The announcement came in an update to the Hong Kong exchange published on Thursday, which again outlined the terms of a proposed privatization of the Hong Kong business by Chinese parent Hanergy Mobile Energy.
Independent shareholders in the Hong Kong-based Hanergy Thin Film Power Group Ltd are being advised to vote through a proposal to transfer their stock into a special purpose vehicle (SPV) which would then become a shareholder in a reconstituted thin film business aiming to gain a listing on China’s A share exchange.
The vote is due to be held at a “court meeting” followed by a special general meeting at the Beijing headquarters of Hanergy Thin Film on May 18, with the court meeting set to start at 10am local time.
The share swap, according to Hanergy Thin Film and its independent financial advisor TC Capital, would offer independent shareholders the opportunity to realize value in a stock which has been suspended from trading in Hong Kong since May 2015. That development came after the revelation the previously rocketing share price had been buoyed by intra-unit deals within the group.
Limit on non-Chinese investors
Hanergy Thin Film cannot simply be relisted in China, say the unit and its parent, because it has too many non-Chinese shareholders. Transferring shares on a one-for-one basis into an SPV which would then become just one of the new business’ investors would overcome that hurdle. Earlier details of the scheme suggested the SPV would become a shareholder in an existing unit elsewhere in the Hanergy group which has enough Chinese investors to get around the limits on overseas shareholders.
The latest announcement from the thin film business and its controlling shareholder – Hanergy Mobile Energy Holding Group Co Ltd – toned down the dire warnings previously made about the consequences of the plan being voted down. Nevertheless, the latest statement indicated takeover rules would dictate that if the plan fails, the parent company would be severely restricted from making any further offers to take the company private within 12 months.

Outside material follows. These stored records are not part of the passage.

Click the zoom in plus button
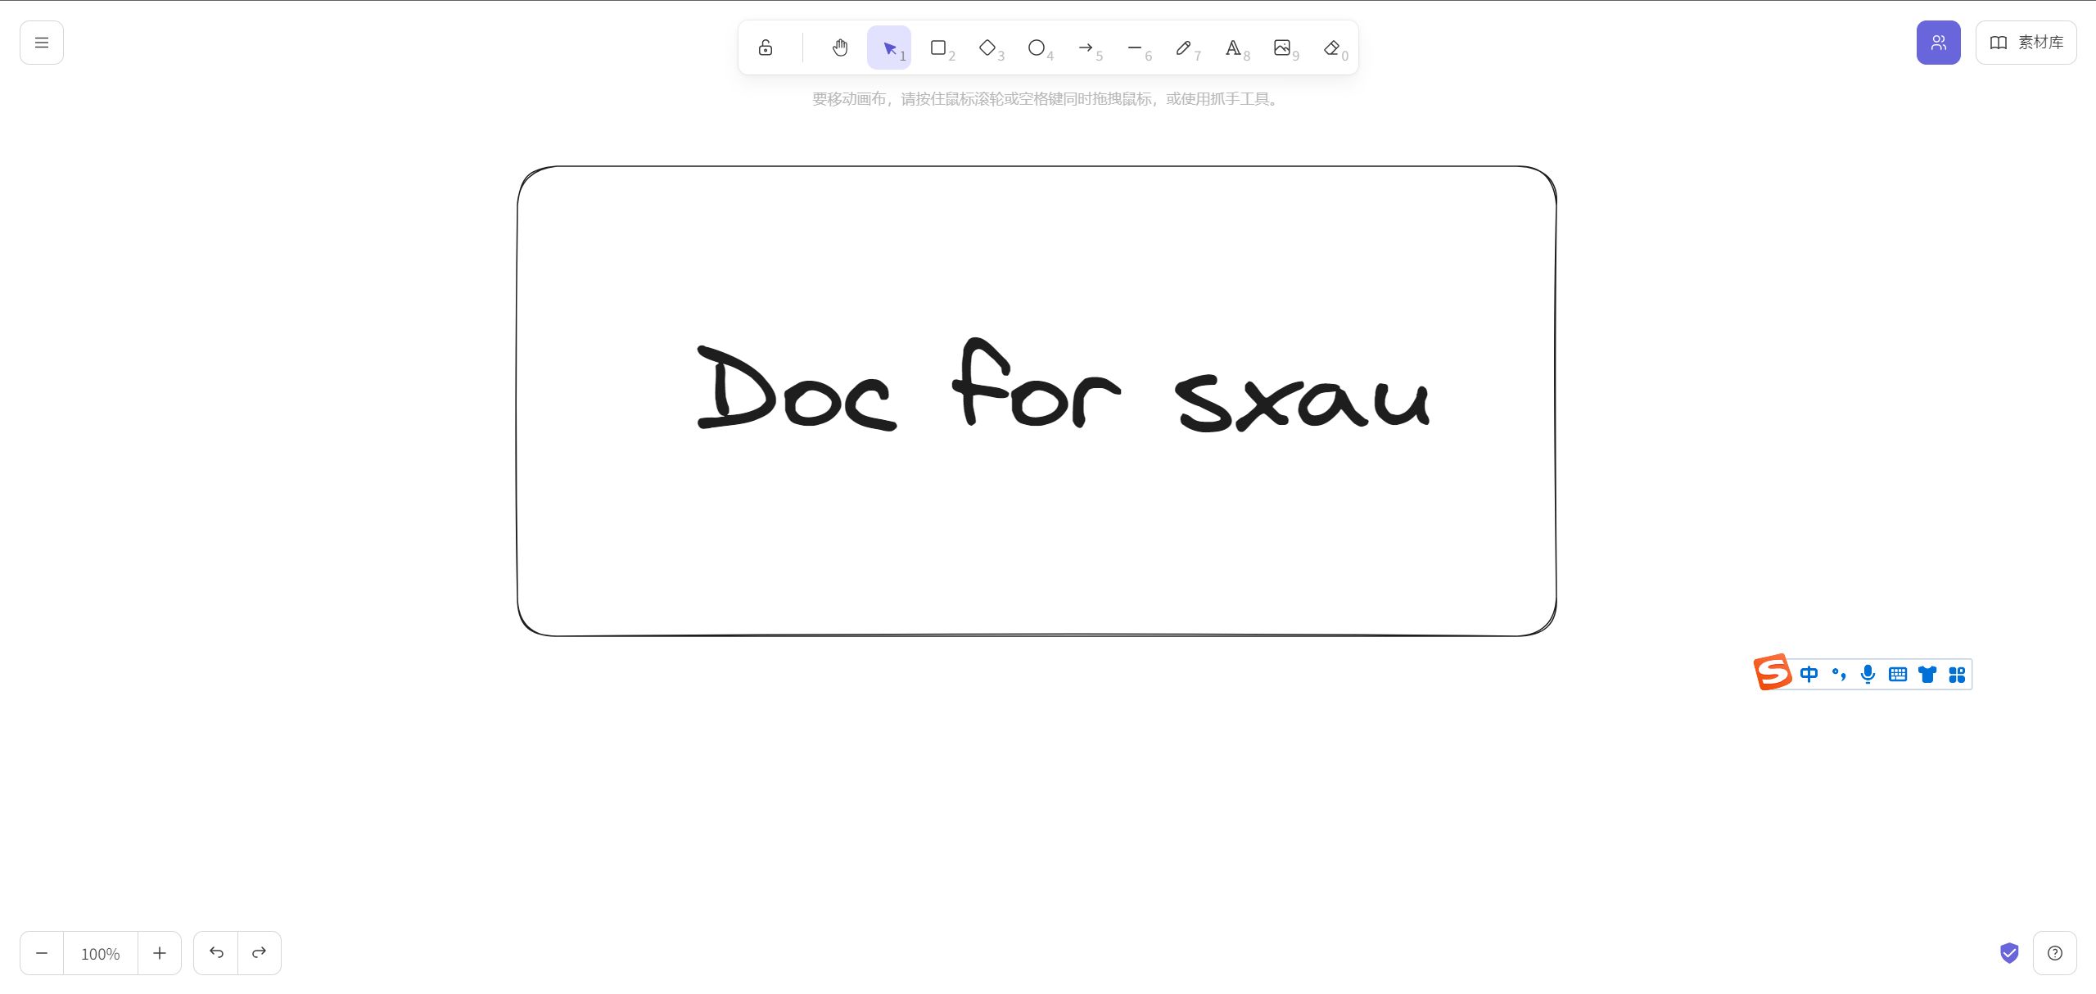point(160,953)
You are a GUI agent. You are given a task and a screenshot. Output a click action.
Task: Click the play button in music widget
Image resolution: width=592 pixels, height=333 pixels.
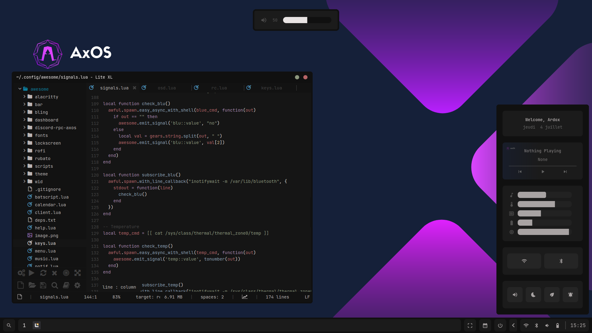pos(543,172)
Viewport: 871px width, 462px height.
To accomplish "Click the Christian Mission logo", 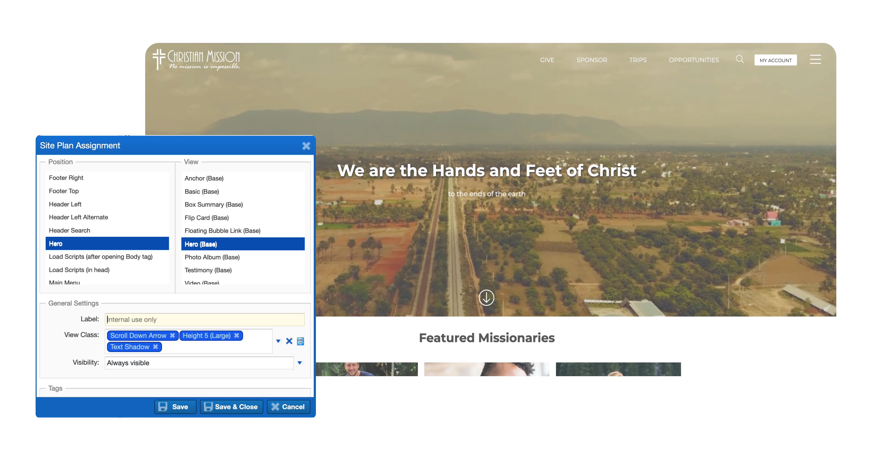I will pyautogui.click(x=196, y=60).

With the thin film unit’s share set to be de-listed on June 11, the implications for shareholders left with stock are all too clear.
Both companies say the new Hanergy Thin Film business could be expected to gain a listing in China within six months of the result of the vote being announced, on May 19.
In a carrot to independent shareholders wary of the company’s former shortcomings, a description of Hanergy Thin Film’s current state says the business has “reduced significantly the connected transactions with the controlling shareholder, Hanergy Mobile, and its related companies”.
When the intent to take the company private before relisting it in China was first announced, Hanergy Mobile said the plan involved a “cash purchase or stock replacement” scheme valuing Thin Film shares at no less than HK$5 (US$0.64) each. It was only when the thin film business asked for more details of the cash element of the proposed plan that it emerged the scheme would consist entirely of a share swap.